Metabolic burden ups risk of death in CHB patients with SLD

23 Jun 2025
Metabolic burden ups risk of death in CHB patients with SLD

Metabolic burden in patients with chronic hepatitis B (CHB) and concurrent steatotic liver disease (SLD) may exacerbate the risks of all-cause, liver-related, and cardiovascular mortality, suggests a study.

However, patients with SLD appear to be at lower risk of death than those without SLD.

A total of 8,718 consecutive patients with CHB and SLD at National Taiwan University Hospital were retrospectively recruited in this study from 2006 to 2021. Metabolic dysfunction-associated SLD (MASLD) was characterized by the presence of cardiometabolic risk factors. The investigators then compared the cumulative incidences of all-cause and cause-specific mortality.

At baseline, patients with MASLD (n=6,562) were older and were less likely to have HBeAg positivity and lower HBV DNA levels than those without MASLD (n=2,156).

The MASLD group showed a higher risk of all-cause mortality (adjusted hazard ratio [HR], 1.79, 95 percent confidence interval [CI], 1.24–2.58; p=0.002) than the non-MASLD group after a median follow-up period of 9.1 years.

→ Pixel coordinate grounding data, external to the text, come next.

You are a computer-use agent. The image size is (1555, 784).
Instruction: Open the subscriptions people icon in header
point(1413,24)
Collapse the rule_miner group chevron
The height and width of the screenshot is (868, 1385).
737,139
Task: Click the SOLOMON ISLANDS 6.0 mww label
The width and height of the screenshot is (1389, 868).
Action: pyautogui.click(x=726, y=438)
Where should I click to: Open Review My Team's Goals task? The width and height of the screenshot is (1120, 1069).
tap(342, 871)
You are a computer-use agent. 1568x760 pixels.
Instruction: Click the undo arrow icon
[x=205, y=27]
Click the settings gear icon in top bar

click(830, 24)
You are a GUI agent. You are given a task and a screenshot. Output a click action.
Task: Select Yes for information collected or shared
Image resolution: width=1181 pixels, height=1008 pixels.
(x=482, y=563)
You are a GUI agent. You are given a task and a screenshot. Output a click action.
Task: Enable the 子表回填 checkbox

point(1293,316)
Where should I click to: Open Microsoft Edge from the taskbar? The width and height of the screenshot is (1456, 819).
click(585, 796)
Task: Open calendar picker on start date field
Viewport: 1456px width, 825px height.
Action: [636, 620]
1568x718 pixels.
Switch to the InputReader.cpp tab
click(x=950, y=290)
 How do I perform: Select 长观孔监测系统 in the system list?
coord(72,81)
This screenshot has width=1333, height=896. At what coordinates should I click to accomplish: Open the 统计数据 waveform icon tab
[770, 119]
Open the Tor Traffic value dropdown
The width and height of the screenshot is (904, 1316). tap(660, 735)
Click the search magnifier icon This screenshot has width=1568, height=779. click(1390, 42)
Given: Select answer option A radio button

In addition, cumulative cardiometabolic risk factors increased the risks of all-cause, liver-related, and cardiovascular deaths in a dose-dependent manner (p<0.05 for all). During follow-up, patients with new-onset diabetes mellitus, hypertension, and significant weight gain had further increases in all-cause and liver-related mortality risks (p<0.05 for all).

On the other hand, patients with SLD exhibited a reduced mortality risk relative to those without SLD following propensity score matching (HR, 0.62, 95 percent CI, 0.53–0.74; p<0.001).

“Identifying these metabolic dysfunctions is crucial for stratifying the level of risk in daily care,” the investigators said. 

“Thus, routine screening and monitoring of metabolic dysfunctions constitute a key element of daily care for patients with CHB,” they noted.